EXTRACTED TEXT:
-----

The CMS collaboration expands the search for supersymmetry by exploring a wide variety of final states with boosted particles, in a new analysis called “razor boost”.
Supersymmetry, or SUSY, which suggests that every known particle has a new, heavier partner superparticle, remains one of the most compelling and comprehensive candidate models to extend the standard model. But SUSY doesn’t come with a clear instruction manual: these superparticles could have all kinds of masses and patterns of decaying into lighter particles, which manifest as unique final states composed of a rich variety of particle combinations. To thoroughly explore this theory, we search across a broad spectrum of final states, aiming to uncover any possible signs of SUSY.
One class of final states arises when a superparticle is much heavier than the particles it decays into. In such cases, a significant portion of the heavy particle’s mass is converted into the motion of the lighter particles, giving them a substantial boost in momentum – an effect known as a Lorentz boost. If these Lorentz-boosted particles also decay, their decay products will follow paths that are close together in space. In our detectors, this appears as two or more distinguishable particles merging into a single, larger structure, which we call a boosted object. The larger the mass difference, the greater the boost. So, exploring final states with boosted objects allows us to probe superparticles with higher masses.
Previous SUSY searches have explored boosted objects, but typically focused on very specific final states. We have recently developed an analysis that takes a much broader approach and explores SUSY in a wide range of final states containing all kinds of boosted particles: boosted W, Z, and Higgs bosons, as well as boosted top quarks. These standard model particles can appear in the decays of heavy supersymmetric particles such as gluinos, squarks, charginos, and neutralinos: the superpartners of gluons, quarks, and a mixture of W/Z/Higgs bosons and photons, respectively. To efficiently identify these well-defined particles with known masses in the case where they decay into quarks, CMS employs advanced machine learning algorithms that search for large jets (collimated sprays of particles) containing smaller jets inside: a characteristic signature of boosted objects.
Moreover, for the first time, we explored SUSY final states containing both quarks and leptons that become spatially merged – boosted leptonic jets. Overall, we examined 25 unique and statistically disjoint final states with varying combinations of boosted object types, jets, b-quark jets, and leptons. For each final state, we analyzed the distributions of the so-called razor kinematic variables, which cleverly apply the rules of relativistic physics to construct quantities where a SUSY signal, with heavy superparticles, would appear as a clear bump on top of the smoothly falling background from standard model processes.

-----

INFORMATION PROVIDED:
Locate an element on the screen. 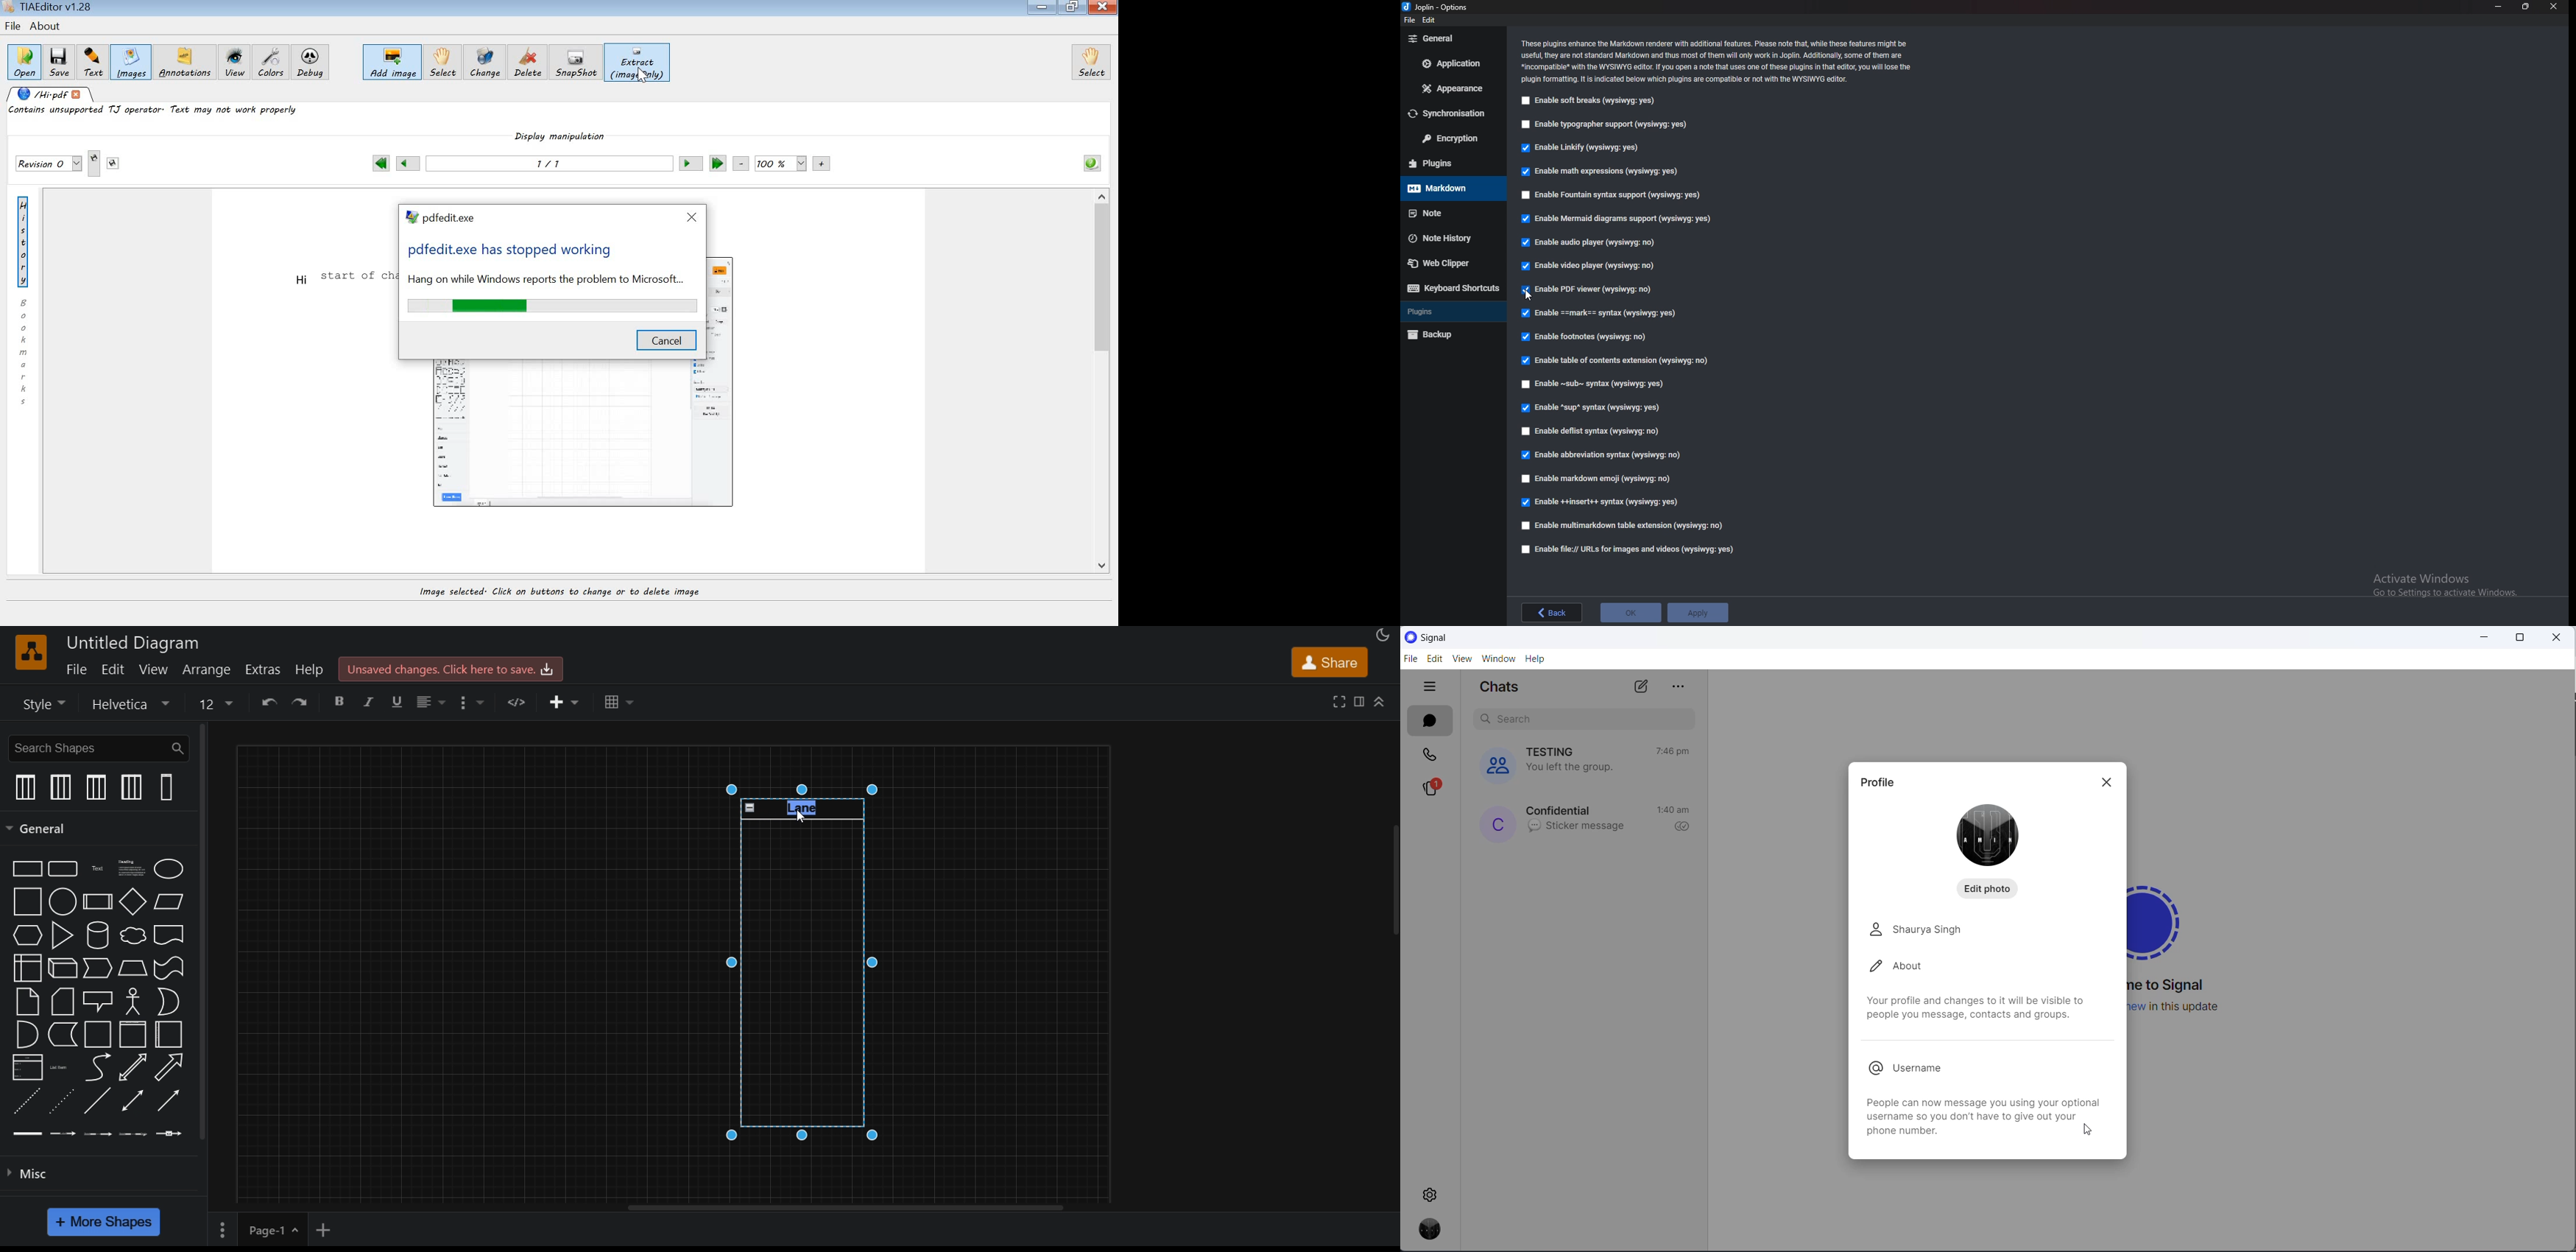 The width and height of the screenshot is (2576, 1260). trapezoind is located at coordinates (130, 969). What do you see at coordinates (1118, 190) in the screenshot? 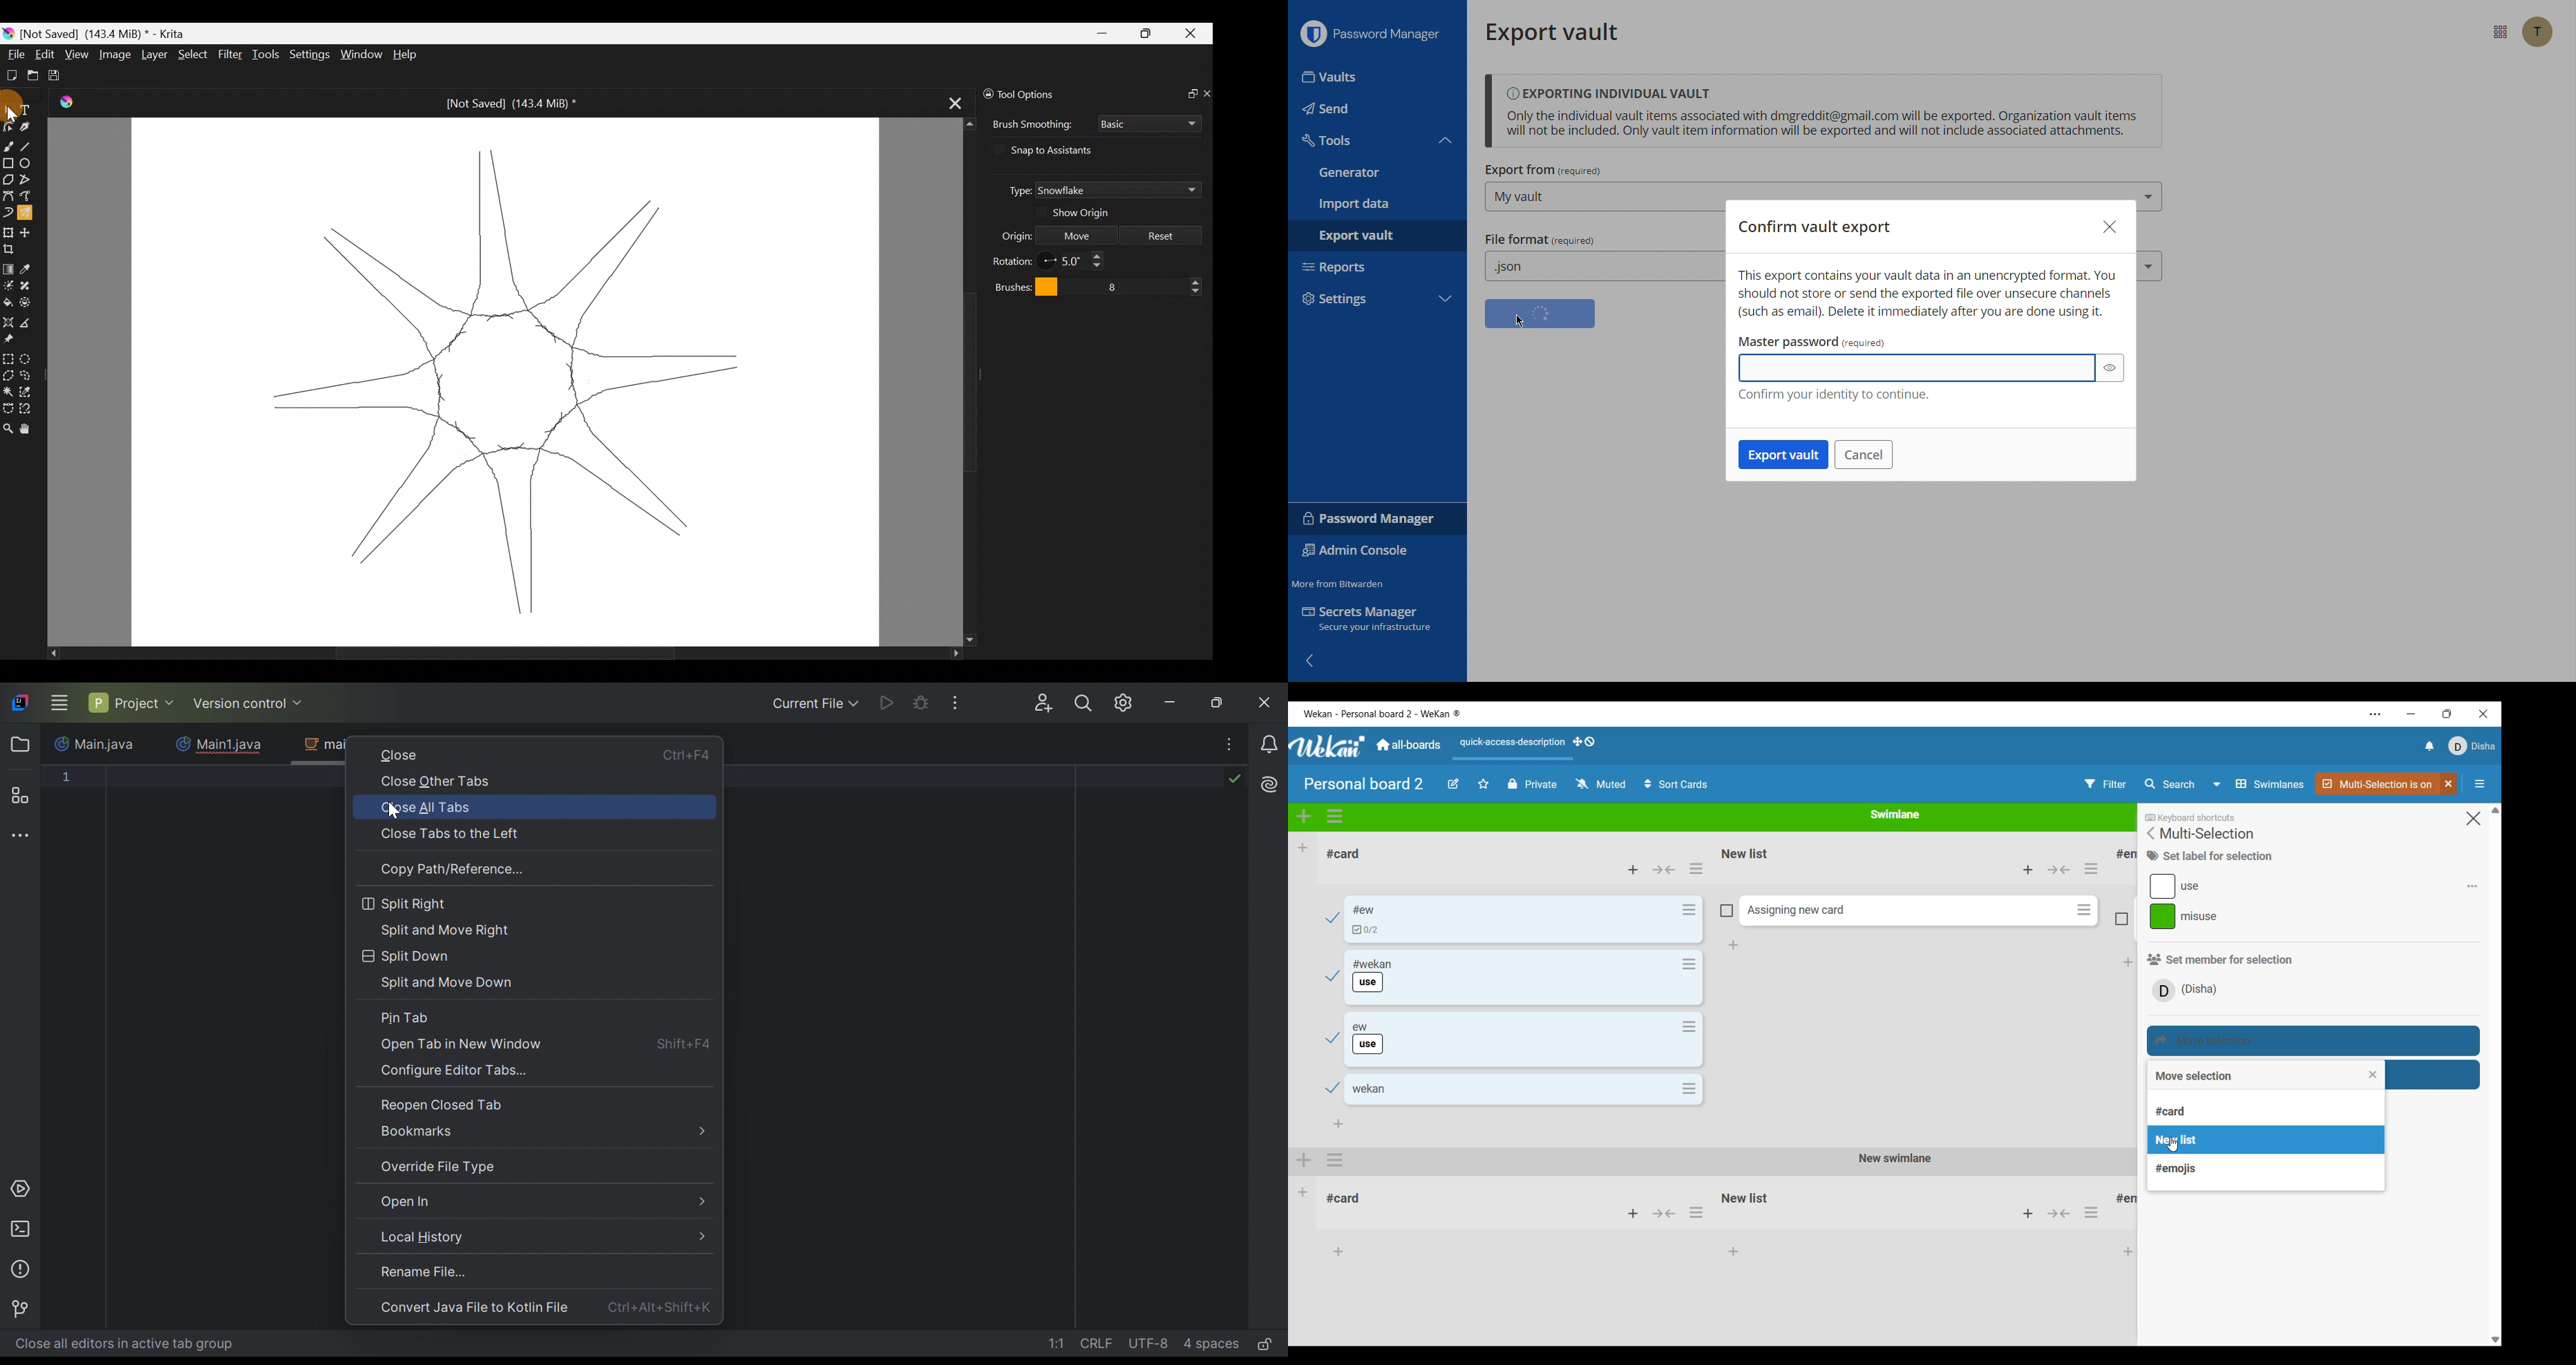
I see `Snowflake` at bounding box center [1118, 190].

-----

WORK TO DO:
A - Write out the passage of the razor boost article from "Previous SUSY searches" to "of boosted objects.", word for word.
B - In the razor boost article, how many unique and statistically disjoint final states were examined?
The data are not needed for any of this work.

RESPONSES:
A -
Previous SUSY searches have explored boosted objects, but typically focused on very specific final states. We have recently developed an analysis that takes a much broader approach and explores SUSY in a wide range of final states containing all kinds of boosted particles: boosted W, Z, and Higgs bosons, as well as boosted top quarks. These standard model particles can appear in the decays of heavy supersymmetric particles such as gluinos, squarks, charginos, and neutralinos: the superpartners of gluons, quarks, and a mixture of W/Z/Higgs bosons and photons, respectively. To efficiently identify these well-defined particles with known masses in the case where they decay into quarks, CMS employs advanced machine learning algorithms that search for large jets (collimated sprays of particles) containing smaller jets inside: a characteristic signature of boosted objects.

B - 25 unique and statistically disjoint final states were examined.